Top of PROVIDED INFORMATION
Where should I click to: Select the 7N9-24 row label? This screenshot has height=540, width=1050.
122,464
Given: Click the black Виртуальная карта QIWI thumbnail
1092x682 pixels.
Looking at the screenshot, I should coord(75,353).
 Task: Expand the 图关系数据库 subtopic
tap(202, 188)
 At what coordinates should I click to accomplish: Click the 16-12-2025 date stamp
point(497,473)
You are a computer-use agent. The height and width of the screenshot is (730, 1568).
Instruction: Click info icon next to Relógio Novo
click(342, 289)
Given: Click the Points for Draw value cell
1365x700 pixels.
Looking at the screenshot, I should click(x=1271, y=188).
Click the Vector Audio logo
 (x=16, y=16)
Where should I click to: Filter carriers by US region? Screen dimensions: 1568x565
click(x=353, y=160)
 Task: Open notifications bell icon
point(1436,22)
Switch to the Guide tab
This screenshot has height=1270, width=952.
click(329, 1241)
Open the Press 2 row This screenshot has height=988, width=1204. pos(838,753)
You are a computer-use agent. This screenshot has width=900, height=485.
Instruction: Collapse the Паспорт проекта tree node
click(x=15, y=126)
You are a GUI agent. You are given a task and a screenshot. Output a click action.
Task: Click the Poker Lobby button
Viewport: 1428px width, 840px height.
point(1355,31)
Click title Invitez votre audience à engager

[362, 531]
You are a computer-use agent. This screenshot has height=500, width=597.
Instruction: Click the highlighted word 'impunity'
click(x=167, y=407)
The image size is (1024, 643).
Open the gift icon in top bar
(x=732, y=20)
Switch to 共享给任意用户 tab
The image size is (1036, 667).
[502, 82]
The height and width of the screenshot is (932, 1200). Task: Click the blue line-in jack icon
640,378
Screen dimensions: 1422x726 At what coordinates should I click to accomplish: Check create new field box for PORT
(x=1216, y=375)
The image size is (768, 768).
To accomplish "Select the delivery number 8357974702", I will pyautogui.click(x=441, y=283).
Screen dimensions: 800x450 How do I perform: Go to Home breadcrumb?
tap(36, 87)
Bottom of PROVIDED INFORMATION
- WHAT YOU ARE ASKED TO DO -
Starting with the line with "Viewport: 1428px width, 840px height." above and going on through the line with "The image size is (1024, 643).", transcribe every line exactly, both ends included, and add nothing.

- SOLUTION TO THIS TASK -
Viewport: 1428px width, 840px height.
point(1355,31)
Click title Invitez votre audience à engager

[362, 531]
You are a computer-use agent. This screenshot has height=500, width=597.
Instruction: Click the highlighted word 'impunity'
click(x=167, y=407)
The image size is (1024, 643).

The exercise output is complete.